**** Entries supplied ****
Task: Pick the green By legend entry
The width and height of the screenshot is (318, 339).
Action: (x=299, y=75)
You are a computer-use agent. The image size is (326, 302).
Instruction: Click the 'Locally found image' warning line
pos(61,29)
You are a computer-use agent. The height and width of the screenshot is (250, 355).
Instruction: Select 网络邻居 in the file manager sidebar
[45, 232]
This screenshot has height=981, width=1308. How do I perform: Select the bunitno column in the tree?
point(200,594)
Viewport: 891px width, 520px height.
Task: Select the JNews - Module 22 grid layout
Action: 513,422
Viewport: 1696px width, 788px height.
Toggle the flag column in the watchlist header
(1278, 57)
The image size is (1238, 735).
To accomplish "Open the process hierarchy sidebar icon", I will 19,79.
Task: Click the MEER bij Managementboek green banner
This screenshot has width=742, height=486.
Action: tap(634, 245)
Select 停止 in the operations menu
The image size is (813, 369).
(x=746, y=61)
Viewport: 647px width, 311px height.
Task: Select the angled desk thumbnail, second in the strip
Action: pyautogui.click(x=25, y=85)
****
* **Your goal**
Update the listing above by changing every "Instruction" to "Goal" and leaving the rest unchanged.

* **Reply to the task**
Task: Pick the green By legend entry
The width and height of the screenshot is (318, 339).
Action: (x=299, y=75)
You are a computer-use agent. The image size is (326, 302).
Goal: Click the 'Locally found image' warning line
pos(61,29)
You are a computer-use agent. The height and width of the screenshot is (250, 355).
Goal: Select 网络邻居 in the file manager sidebar
[45, 232]
This screenshot has height=981, width=1308. How do I perform: Select the bunitno column in the tree?
point(200,594)
Viewport: 891px width, 520px height.
Task: Select the JNews - Module 22 grid layout
Action: 513,422
Viewport: 1696px width, 788px height.
Toggle the flag column in the watchlist header
(1278, 57)
The image size is (1238, 735).
To accomplish "Open the process hierarchy sidebar icon", I will 19,79.
Task: Click the MEER bij Managementboek green banner
This screenshot has width=742, height=486.
Action: tap(634, 245)
Select 停止 in the operations menu
The image size is (813, 369).
(x=746, y=61)
Viewport: 647px width, 311px height.
Task: Select the angled desk thumbnail, second in the strip
Action: pyautogui.click(x=25, y=85)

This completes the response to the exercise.